Noncentrality-Based Indices of Fit - General Theoretical Orientation

When attempting to assess how well a model fits a particular data set, one must realize at the outset that the classic hypothesis-testing approach is inappropriate. Consider common factor analysis. When maximum likelihood estimation became a practical reality, the Chi-square "goodness-of-fit" statistic was originally employed in a sequential testing strategy. According to this strategy, one first picked a small number of factors, and tested the null hypothesis that this factor model fit the population S perfectly. If this hypothesis was rejected, the model was assumed to be too simple (i.e., to have too few common factors) to fit the data. The number of common factors was increased by one, and the preceding procedure repeated. The sequence continued until the hypothesis test failed to reject the hypothesis of perfect fit.

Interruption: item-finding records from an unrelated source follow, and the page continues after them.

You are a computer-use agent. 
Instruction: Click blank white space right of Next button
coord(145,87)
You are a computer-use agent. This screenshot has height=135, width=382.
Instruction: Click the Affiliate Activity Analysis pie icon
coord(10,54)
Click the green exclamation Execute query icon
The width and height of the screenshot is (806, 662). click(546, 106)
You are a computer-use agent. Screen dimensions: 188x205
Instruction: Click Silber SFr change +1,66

Steiger and Lind (1980) pointed out that this logic was essentially flawed, because, for any population S (other than one constructed as a numerical example directly from the common factor model!) the a priori probability is essentially 1 that the common factor model will not fit perfectly so long as degrees of freedom for the Chi-square statistic were positive.

In essence, then, population fit for a covariance structure model with positive degrees of freedom is never really perfect. Testing whether it is perfect makes little sense. It is what statisticians sometimes call an "accept-support" hypothesis test, because accepting the null hypothesis supports what is generally the experimenter's point of view, i.e., that the model does fit.

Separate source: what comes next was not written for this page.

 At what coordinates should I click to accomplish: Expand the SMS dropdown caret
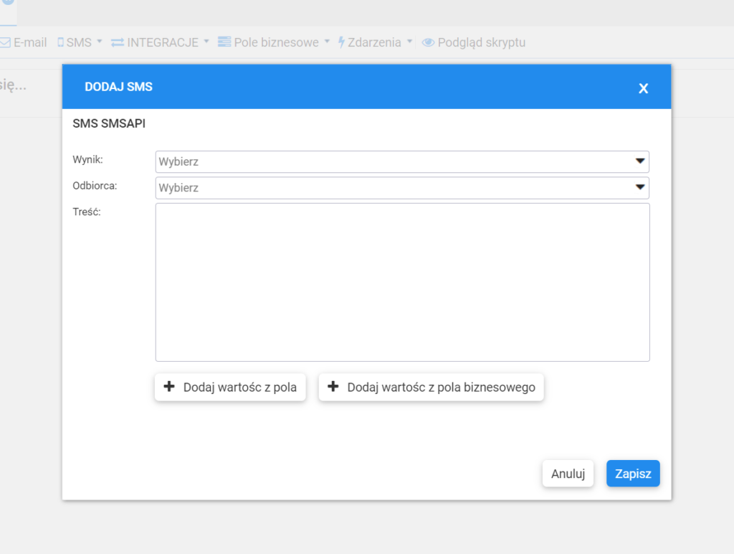pyautogui.click(x=98, y=42)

Accept-support hypothesis tests are subject to a host of problems. In particular, of course, the traditional priorities between Type I and Type II error are reversed. If the proponent of a model simply performs the Chi-square test with low enough power, the model can be supported. As a natural consequence of this, hypothesis testing approaches to the assessment of model fit should make some attempt at power evaluation. Steiger and Lind (1980) demonstrated that performance of statistical tests in common factor analysis could be predicted from a noncentral Chi-square approximation. A number of papers dealing with the theory and practice of power evaluation in covariance structure analysis have been published (Matsueda & Bielby, 1986; Satorra and Saris, 1985; Steiger, Shapiro, & Browne, 1985). Unfortunately, power estimation in the analysis of a multivariate model is a difficult, somewhat arbitrary procedure, and such power estimates have not, in general, been reported in published studies.

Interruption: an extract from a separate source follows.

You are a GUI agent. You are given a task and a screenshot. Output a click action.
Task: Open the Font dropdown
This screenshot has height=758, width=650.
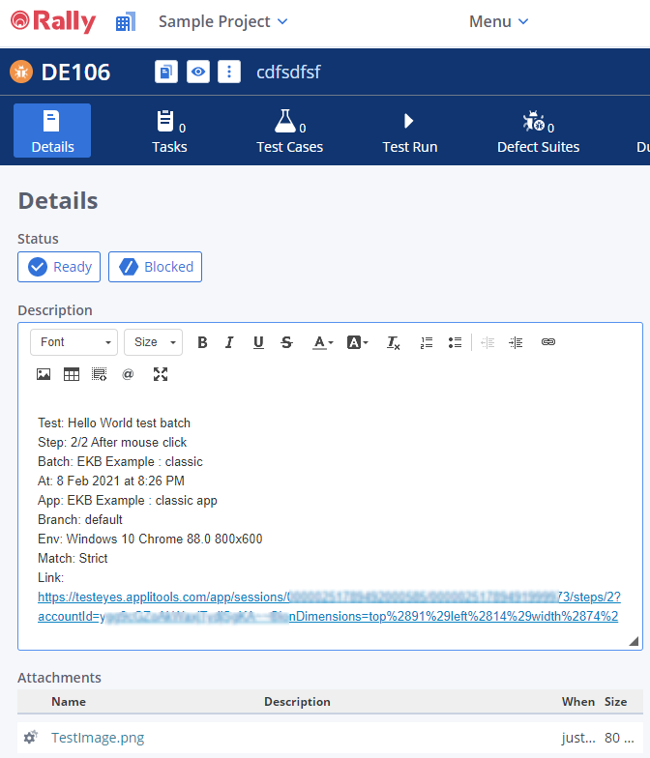(74, 342)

The main reason for evaluating power is to gain some understanding of precision of estimation in a particular situation, to guard against the possibility that a model is "accepted" simply because of insufficient power. An alternative (and actually more direct) approach to the evaluation of precision is to construct a confidence interval on the population noncentrality parameter (or some particularly useful function of it). This approach, first suggested in the context of covariance structure analysis by Steiger and Lind (1980) offers two worthwhile pieces of information at the same time. It allows one, for a particular model and data set to express (1) how bad a fit is in the population, and (2) how precisely the population badness-of-fit has been determined from the sample data.